Skip to content

Subtleties of pairwise alignments

Frédéric Mahé edited this page Nov 27, 2022 · 4 revisions

As pointed by Géraldine Pascal and Frédéric Escudié (from Inra Toulouse, France), when using d = 2 or greater d values, there are borderline cases where the number of differences d as identified by the pairwise alignment is not as expected.

Here is an example (I = insertion, D = deletion, S = substitution):

A) G*ACGCCG      GACGCCG
   .I....D.  or  .SSSS..
B) GCACGC*G      GCACGCG

When compared to sequence A, sequence B has an insertion and a deletion (d = 2). When the two indels are close-by (3 or 4 nucleotides), the pairwise alignment considers that it is less costly (i.e. "optimal") to consider that the two sequences have 4 mismatches (d = 4). The matchs/mismatches, gap opening and gap extension costs used in swarm are the same than in other pairwise alignment softwares. These parameters were established empirically and acknowledge the fact that indels are less frequent than substitutions in natural sequences. This is also the case in sequences produced by Illumina: sequencing errors are dominantly substitutions, and insertions/deletions are far less frequent.

So, three or four mismatches are preferred over two (close-by) indels events in pairwise alignment. Is it a problem? and how to change that?

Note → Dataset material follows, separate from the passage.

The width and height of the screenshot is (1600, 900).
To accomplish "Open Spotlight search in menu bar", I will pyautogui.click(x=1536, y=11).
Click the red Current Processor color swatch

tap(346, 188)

First, these borderline cases are limited in scope (only close-by indels), and should not have a significant impact on global clustering results. In many cases, intermediate amplicons will link the amplicons A and B, eliminating the problem. However, If you feel adventurous or know what you are doing, you can change the cost of gap openings by setting --gap-opening-penalty 0.

Tweaking the pairwise alignment parameters is not the easiest way to go. I recommend working at d = 1 (where the pairwise alignment problem disappears) and to use the --fastidious option. The fastidious option will graft small clusters onto big ones by postulating the existence of intermediate amplicons, mimicking in practice a clustering with d = 2, but with a better resolution. Borderline cases like described above should disappear when doing so.